Standard AI are optimizers: they ‘look’ through possible actions they could take, and pick the one that maximises what they care about. This can be dangerous— an AI which maximises in this way needs to care about exactly the same things that humans care about, which is really hard[1]. If you tell a human to calculate as many digits of pi as possible within a year, they’ll do ‘reasonable’ things towards that goal. An optimizing AI might work out that it could calculate many more digits in a year by taking over another supercomputer— as this is the most effective action, it seems very attractive to the AI.
Quantilizers are a different approach. Instead of maximizing, they randomly choose from a few of the most effective possible actions:
They work like this:
Start with a goal, and a set of possible actions
Predict how useful each action will be for achieving the goal
Rank the actions from the most to the least useful
Pick randomly from the highest fraction only (i.e, the top 10%)
This avoids cases where the AI chooses extreme actions to maximize the goal. The AI chooses somewhat helpful actions instead.
It does leave one question — how do we make a list of possible actions in the first place? One suggestion is to ask a lot of humans to solve the task and train an AI to generate possible things it thinks humans would do. This list can then be used as an input to our quantilizer.
This does make them less effective, of course— firstly by picking less effective actions overall, and secondly by picking actions it thinks humans would take. But this might be worth the reduced risks— indeed, based on your risk tolerance, you can change the % of top actions the quantilizer will consider to make it more effective and riskier or vice versa.

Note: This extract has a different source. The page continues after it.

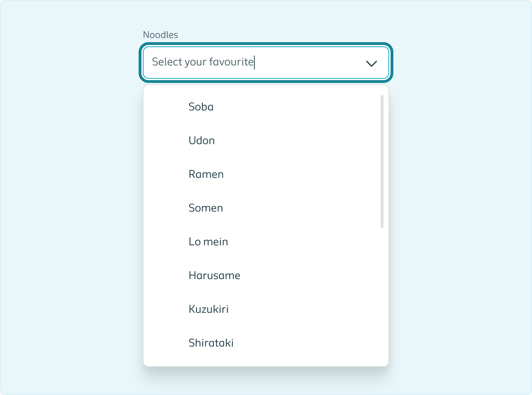Choose Lo mein from the list

click(x=208, y=242)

So quantilizers trade some capability in exchange for greater safety, and avoid unintended consequences. They pick from lots of mild actions and very few extreme actions, so the chance of them doing something extreme or unexpected is miniscule.
Quantilizers are a proposed safer approach to AI goals. By randomly choosing from a selection of the top options, they avoid extreme behaviors that could cause harm. More research is needed, but quantilizers show promise as a model for the creation of AI systems that are beneficial but limited in scope. They provide an alternative to goal maximization, which can be dangerous, though they’re just theoretical right now.
- ^
Humans care about an awful lot of different things, even just one human!
In my other aligning-a-human-level-intelligence project (parenting), my kids get “points” for trying new foods. We are often having arguments about what kinds of trivial modifications to an old food will make it count as a new food. This seems like it could have a similar problem—couldn’t a superintelligence generate thousands of non-substantive variations for an effective, dangerous action while electing not to do so for other actions?
Similarly, since the tails come apart, perhaps it would be better to sample from 85-95%ile actions instead of sampling from 90-100%ile actions.
I mean, the way you’d implement a quantilizer nowadays looks like: train a policy (e.g. an LLM, or a human imitator) that you think is safe. Then you can estimate what a X percentile value is via sampling (and some sort of reward model), and then perform rejection sampling to output actions that are have value greater than the X percentile action.
A simpler way to implement a thing that’s almost as good is to sample N actions, and then take the best of those N actions. (You can also do things like, sample randomly from the top X percentile of the N actions.)
I think the important part of the quantilizer work was not the idea that you should regularize policies to be closer to some safe policy (in fact, modern RLHF has a term in its reward that encourages minimizing the KL divergence between the current policy and the base policy). Instead, I think the important part was is Theorem 2 (the Quantilizer optimality theorem). In english, it says something like:
If you don’t know anything about the true cost function except that a base policy gets bounded expected loss wrt it, then you can’t do better than quantilization for optimizing reward subject to a constraint on worst-case expected cost.
So if you end up in the situation where it’s easy to specify a knowably safe policy, but hard to specify any information about the cost whatsoever (except that cost is always non-negative), you might as well implement something like quantilization to be safe.
Note that BoN and (perfect[1]) RL with KL constraints also satisfy other optimality criteria that can be framed similarly.
In practice, existing RL algorithms like PPO seem to have difficulty reaching the Pareto frontier of Reward vs KL, so they don’t satisfy the corresponding optimality criterion.
Thanks for this. Is there some reasoning about why “extreme” is minimized with this randomness (presumably some reason to expect that effectiveness is correlated with extremety)? And why randomize, rather than just picking the 95%tile option always?
Honestly this kinda feels like what LLM agents do… with the exception that LLM agents have been trained on a vast corpus including lots of fiction, so their definition of “actions humans would take” tend to be fairly skewed sometimes on some particular topics.
Suskever has an interesting theory on this that you might want to watch. he calls it the x and y data compression theory.